━━━ Task material
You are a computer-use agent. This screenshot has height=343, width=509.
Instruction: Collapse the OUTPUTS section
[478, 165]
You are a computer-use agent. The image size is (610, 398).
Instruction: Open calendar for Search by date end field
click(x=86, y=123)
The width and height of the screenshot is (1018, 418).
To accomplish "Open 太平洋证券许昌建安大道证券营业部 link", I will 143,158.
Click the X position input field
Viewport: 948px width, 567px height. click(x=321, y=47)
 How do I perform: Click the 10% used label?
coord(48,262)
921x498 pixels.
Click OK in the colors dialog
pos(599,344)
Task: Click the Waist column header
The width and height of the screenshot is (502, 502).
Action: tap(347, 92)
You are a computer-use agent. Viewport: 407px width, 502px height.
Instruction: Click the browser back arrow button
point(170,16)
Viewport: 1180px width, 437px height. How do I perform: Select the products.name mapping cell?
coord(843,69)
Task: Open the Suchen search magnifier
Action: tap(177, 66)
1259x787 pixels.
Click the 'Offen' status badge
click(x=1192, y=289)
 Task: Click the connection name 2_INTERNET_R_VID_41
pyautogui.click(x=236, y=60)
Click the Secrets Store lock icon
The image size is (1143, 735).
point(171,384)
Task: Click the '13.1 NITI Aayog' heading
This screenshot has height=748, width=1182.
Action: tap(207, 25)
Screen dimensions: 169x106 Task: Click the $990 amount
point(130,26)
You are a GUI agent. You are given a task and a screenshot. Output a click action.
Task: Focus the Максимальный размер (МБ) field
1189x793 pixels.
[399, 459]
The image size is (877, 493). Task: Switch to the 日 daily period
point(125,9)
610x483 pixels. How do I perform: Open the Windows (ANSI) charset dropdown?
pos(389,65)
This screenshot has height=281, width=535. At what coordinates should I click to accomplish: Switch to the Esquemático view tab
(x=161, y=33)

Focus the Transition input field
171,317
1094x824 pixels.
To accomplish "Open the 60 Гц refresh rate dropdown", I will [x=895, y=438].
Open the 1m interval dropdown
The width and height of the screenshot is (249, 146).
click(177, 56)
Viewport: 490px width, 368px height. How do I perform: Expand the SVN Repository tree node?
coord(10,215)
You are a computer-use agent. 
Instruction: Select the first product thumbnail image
━━━━━━
* Activity
Could you give the data again, word for word?

* Solved problem
You are a computer-use agent. This screenshot has height=343, width=509.
Instruction: Collapse the OUTPUTS section
[478, 165]
You are a computer-use agent. The image size is (610, 398).
Instruction: Open calendar for Search by date end field
click(x=86, y=123)
The width and height of the screenshot is (1018, 418).
To accomplish "Open 太平洋证券许昌建安大道证券营业部 link", I will 143,158.
Click the X position input field
Viewport: 948px width, 567px height. click(x=321, y=47)
 How do I perform: Click the 10% used label?
coord(48,262)
921x498 pixels.
Click OK in the colors dialog
pos(599,344)
Task: Click the Waist column header
The width and height of the screenshot is (502, 502).
Action: tap(347, 92)
You are a computer-use agent. Viewport: 407px width, 502px height.
Instruction: Click the browser back arrow button
point(170,16)
Viewport: 1180px width, 437px height. How do I perform: Select the products.name mapping cell?
coord(843,69)
Task: Open the Suchen search magnifier
Action: tap(177, 66)
1259x787 pixels.
Click the 'Offen' status badge
click(x=1192, y=289)
 Task: Click the connection name 2_INTERNET_R_VID_41
pyautogui.click(x=236, y=60)
Click the Secrets Store lock icon
The image size is (1143, 735).
point(171,384)
Task: Click the '13.1 NITI Aayog' heading
This screenshot has height=748, width=1182.
Action: tap(207, 25)
Screen dimensions: 169x106 Task: Click the $990 amount
point(130,26)
You are a GUI agent. You are given a task and a screenshot. Output a click action.
Task: Focus the Максимальный размер (МБ) field
1189x793 pixels.
[399, 459]
The image size is (877, 493). Task: Switch to the 日 daily period
point(125,9)
610x483 pixels. How do I perform: Open the Windows (ANSI) charset dropdown?
pos(389,65)
This screenshot has height=281, width=535. At what coordinates should I click to accomplish: Switch to the Esquemático view tab
(x=161, y=33)

Focus the Transition input field
171,317
1094x824 pixels.
To accomplish "Open the 60 Гц refresh rate dropdown", I will [x=895, y=438].
Open the 1m interval dropdown
The width and height of the screenshot is (249, 146).
click(177, 56)
Viewport: 490px width, 368px height. How do I perform: Expand the SVN Repository tree node?
coord(10,215)
You are a computer-use agent. 
Instruction: Select the first product thumbnail image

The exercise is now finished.